Data provided.
======

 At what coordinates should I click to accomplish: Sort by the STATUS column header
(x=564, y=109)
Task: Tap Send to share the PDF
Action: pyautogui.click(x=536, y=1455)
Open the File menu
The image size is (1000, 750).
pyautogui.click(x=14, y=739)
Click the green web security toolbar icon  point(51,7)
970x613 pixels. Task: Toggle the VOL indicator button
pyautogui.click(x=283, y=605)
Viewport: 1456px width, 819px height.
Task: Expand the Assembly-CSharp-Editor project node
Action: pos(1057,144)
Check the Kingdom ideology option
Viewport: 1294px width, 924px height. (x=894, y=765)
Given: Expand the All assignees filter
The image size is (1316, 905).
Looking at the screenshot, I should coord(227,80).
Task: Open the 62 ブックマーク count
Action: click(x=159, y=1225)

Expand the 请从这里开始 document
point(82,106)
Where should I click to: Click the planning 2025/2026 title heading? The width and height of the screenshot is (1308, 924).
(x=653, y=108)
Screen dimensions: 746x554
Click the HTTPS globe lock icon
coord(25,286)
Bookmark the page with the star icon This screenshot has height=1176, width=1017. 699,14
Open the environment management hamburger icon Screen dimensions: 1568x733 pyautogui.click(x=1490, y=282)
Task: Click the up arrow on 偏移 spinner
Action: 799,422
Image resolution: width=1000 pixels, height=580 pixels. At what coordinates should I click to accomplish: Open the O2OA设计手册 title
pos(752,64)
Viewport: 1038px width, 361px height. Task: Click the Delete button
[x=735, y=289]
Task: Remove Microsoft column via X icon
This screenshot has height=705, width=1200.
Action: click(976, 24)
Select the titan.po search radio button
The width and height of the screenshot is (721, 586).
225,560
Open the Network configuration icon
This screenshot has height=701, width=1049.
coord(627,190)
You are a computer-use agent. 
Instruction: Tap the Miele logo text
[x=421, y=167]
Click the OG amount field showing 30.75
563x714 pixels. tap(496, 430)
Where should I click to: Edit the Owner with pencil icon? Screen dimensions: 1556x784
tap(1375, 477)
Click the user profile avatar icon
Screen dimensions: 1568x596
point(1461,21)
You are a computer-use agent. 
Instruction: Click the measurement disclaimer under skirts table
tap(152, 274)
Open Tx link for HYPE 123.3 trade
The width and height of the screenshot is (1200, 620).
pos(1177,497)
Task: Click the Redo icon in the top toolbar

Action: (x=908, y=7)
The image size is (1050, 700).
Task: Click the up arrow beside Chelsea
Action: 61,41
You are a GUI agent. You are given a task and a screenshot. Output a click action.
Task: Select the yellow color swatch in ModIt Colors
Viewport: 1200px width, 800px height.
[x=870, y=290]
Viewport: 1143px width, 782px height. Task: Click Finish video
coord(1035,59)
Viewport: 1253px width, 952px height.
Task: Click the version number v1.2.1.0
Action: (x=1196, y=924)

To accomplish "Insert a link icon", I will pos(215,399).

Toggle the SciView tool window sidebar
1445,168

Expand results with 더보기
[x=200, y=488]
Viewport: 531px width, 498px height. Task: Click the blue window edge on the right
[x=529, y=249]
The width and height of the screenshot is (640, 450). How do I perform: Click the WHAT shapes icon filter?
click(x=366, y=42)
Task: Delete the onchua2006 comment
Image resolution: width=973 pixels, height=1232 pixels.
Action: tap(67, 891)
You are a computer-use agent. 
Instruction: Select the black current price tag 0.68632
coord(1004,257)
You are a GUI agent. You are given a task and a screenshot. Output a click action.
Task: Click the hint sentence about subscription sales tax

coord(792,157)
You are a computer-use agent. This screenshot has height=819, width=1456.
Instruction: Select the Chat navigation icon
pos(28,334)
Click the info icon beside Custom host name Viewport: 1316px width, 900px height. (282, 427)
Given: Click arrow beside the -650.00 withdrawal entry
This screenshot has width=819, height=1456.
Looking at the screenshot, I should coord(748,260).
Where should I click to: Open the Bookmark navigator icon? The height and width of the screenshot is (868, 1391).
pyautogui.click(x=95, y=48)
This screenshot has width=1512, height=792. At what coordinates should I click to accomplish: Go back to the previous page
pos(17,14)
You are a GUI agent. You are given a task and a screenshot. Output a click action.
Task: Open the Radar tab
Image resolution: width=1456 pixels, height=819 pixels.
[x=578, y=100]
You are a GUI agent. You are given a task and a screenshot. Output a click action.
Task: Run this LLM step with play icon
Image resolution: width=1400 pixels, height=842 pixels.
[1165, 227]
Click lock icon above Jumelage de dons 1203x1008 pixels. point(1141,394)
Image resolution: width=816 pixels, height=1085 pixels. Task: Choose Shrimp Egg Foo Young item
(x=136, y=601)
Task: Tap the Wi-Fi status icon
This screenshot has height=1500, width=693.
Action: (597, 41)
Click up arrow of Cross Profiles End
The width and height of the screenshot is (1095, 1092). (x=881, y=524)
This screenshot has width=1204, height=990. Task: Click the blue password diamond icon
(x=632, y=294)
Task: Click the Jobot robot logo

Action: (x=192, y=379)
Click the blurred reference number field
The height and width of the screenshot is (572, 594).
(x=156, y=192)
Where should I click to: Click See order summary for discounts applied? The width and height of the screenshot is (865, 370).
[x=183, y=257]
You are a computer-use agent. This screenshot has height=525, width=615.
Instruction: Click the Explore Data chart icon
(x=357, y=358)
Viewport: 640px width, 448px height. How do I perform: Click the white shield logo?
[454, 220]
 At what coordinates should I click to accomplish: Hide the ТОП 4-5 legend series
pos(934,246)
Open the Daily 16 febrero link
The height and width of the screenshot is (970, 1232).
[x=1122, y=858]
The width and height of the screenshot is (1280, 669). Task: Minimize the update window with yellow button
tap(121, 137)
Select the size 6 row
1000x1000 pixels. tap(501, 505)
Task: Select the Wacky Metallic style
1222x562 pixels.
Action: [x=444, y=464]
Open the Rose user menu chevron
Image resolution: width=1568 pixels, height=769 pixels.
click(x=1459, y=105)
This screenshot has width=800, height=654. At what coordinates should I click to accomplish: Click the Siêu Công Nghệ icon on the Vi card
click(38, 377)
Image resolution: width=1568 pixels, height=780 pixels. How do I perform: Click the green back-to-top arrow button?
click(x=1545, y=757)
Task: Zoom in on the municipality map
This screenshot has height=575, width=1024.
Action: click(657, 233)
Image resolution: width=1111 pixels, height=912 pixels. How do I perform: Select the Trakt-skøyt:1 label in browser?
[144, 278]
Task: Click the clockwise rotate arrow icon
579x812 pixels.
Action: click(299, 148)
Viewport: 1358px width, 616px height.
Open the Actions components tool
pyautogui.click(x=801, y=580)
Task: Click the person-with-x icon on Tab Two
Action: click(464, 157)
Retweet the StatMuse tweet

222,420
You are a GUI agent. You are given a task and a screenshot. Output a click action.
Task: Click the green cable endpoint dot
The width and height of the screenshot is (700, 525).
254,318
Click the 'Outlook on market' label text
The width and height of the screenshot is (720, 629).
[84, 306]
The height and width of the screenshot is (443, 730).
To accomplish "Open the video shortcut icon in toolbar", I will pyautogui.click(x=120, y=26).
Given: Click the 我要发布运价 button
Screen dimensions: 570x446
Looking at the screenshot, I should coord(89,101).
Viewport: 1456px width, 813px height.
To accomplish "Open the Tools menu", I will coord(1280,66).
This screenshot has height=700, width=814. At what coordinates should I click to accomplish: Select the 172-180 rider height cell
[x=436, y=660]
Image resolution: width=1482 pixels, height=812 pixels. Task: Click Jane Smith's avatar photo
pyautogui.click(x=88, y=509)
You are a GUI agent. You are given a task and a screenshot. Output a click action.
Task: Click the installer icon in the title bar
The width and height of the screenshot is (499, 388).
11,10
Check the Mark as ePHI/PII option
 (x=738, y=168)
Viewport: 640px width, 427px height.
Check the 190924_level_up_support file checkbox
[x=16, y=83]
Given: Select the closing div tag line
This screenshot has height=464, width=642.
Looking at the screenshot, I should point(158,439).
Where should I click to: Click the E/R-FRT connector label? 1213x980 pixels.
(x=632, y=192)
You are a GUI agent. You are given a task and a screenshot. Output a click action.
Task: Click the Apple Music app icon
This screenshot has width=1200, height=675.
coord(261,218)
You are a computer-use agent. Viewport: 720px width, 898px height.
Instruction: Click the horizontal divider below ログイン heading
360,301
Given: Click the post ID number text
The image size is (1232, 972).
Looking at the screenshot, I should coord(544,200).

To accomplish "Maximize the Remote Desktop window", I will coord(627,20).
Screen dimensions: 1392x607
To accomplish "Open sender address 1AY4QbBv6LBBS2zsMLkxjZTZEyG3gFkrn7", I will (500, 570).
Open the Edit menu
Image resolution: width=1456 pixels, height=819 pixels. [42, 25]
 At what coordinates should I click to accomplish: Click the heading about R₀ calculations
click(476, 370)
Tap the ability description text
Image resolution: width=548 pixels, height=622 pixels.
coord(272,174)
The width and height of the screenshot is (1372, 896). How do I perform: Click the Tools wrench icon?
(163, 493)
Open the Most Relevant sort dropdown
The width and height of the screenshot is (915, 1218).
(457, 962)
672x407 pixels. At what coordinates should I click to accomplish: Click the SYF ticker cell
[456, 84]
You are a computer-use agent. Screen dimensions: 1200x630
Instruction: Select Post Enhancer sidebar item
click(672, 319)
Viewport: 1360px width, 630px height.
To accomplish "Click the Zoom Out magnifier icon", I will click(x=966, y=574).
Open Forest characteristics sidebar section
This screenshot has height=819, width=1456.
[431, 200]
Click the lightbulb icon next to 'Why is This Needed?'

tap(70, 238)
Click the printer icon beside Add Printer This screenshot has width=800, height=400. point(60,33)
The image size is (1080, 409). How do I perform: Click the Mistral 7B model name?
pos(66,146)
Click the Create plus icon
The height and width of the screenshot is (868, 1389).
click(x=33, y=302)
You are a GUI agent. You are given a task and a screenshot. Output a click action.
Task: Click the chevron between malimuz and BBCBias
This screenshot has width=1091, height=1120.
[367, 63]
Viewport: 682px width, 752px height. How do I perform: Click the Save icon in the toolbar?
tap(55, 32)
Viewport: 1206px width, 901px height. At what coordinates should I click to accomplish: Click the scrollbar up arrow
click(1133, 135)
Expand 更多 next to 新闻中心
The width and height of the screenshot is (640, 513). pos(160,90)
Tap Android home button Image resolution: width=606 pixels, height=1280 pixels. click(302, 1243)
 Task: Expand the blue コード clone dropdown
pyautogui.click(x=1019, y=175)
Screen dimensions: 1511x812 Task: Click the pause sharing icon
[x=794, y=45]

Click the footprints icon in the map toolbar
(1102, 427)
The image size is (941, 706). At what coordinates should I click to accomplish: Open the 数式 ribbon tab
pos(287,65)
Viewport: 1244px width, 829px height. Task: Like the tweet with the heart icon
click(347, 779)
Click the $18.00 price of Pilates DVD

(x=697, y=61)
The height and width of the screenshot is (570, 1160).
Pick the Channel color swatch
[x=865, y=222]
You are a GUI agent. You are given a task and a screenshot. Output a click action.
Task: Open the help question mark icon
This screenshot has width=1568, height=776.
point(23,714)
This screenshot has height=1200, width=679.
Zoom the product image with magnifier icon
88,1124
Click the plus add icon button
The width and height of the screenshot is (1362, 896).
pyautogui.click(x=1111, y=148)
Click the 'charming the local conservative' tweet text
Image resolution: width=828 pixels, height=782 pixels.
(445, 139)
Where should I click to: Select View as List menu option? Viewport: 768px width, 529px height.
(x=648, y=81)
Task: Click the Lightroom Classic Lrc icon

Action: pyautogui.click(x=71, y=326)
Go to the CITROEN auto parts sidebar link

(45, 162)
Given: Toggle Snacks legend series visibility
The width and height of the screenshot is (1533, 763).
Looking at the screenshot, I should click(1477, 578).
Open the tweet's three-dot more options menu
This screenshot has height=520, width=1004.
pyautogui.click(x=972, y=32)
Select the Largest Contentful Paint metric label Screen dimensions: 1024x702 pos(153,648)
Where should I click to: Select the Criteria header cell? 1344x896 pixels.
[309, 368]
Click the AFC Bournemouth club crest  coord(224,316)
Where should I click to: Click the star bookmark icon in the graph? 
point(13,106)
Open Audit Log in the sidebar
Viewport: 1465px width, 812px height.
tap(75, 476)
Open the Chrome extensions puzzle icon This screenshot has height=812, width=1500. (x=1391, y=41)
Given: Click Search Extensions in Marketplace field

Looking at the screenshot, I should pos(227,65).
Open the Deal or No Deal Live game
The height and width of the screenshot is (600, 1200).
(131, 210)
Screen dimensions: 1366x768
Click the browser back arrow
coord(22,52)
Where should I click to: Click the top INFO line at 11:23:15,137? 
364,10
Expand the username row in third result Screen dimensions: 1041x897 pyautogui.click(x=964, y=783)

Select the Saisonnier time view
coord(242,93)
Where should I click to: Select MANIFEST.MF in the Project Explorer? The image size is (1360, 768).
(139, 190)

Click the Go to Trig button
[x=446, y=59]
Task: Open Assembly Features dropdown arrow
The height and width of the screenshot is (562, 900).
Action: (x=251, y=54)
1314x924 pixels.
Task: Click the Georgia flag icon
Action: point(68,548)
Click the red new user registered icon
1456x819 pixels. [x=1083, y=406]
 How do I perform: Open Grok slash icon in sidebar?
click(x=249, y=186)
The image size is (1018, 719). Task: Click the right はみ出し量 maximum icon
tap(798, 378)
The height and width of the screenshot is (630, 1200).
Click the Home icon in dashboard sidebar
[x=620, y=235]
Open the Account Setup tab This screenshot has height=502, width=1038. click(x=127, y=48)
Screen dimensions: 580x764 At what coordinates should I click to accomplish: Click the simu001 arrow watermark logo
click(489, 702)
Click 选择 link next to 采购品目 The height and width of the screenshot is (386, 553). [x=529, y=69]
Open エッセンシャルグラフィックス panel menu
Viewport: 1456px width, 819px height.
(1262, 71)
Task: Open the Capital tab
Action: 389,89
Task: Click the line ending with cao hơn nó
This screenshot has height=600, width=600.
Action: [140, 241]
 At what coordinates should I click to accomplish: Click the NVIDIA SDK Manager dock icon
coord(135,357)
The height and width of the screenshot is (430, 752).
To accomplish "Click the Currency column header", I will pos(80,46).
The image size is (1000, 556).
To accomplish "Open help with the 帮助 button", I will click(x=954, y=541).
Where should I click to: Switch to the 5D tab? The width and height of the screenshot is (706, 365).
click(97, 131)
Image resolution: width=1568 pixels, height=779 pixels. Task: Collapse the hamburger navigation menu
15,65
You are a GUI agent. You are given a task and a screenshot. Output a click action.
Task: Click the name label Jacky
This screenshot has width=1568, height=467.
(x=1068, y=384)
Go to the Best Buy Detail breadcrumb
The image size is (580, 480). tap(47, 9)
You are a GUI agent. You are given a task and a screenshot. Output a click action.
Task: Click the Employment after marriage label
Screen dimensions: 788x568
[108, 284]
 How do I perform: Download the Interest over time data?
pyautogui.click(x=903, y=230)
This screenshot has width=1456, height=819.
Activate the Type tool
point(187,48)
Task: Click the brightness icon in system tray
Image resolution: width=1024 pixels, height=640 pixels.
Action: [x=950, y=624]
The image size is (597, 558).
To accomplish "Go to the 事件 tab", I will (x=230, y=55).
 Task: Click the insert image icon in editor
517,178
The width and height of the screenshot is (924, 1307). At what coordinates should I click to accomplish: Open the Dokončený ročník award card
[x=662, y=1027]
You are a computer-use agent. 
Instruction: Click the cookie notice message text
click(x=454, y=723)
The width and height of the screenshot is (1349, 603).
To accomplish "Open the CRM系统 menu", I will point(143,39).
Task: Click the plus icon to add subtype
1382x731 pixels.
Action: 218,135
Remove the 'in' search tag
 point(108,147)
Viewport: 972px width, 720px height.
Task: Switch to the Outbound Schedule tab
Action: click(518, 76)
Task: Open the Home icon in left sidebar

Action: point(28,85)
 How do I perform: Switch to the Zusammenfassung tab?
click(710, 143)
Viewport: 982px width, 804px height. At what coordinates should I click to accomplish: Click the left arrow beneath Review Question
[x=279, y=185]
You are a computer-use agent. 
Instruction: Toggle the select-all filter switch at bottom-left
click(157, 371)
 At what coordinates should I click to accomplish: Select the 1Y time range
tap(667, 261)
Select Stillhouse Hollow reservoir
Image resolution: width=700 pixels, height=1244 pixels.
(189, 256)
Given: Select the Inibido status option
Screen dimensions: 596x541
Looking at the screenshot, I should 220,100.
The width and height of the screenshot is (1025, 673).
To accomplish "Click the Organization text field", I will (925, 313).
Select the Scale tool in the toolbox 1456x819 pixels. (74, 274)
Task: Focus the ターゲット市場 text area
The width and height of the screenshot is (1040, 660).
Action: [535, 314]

======

Instructions to follow.
Convert the rows starting with the line containing "The image size is (597, 558)." and going on through the line containing "I will point(143,39)." into a numbered list, leaving out any blank lines.

The output.
1. The image size is (597, 558).
2. To accomplish "Go to the 事件 tab", I will (x=230, y=55).
3.  Task: Click the insert image icon in editor
4. 517,178
5. The width and height of the screenshot is (924, 1307). At what coordinates should I click to accomplish: Open the Dokončený ročník award card
6. [x=662, y=1027]
7. You are a computer-use agent. 
8. Instruction: Click the cookie notice message text
9. click(x=454, y=723)
10. The width and height of the screenshot is (1349, 603).
11. To accomplish "Open the CRM系统 menu", I will point(143,39).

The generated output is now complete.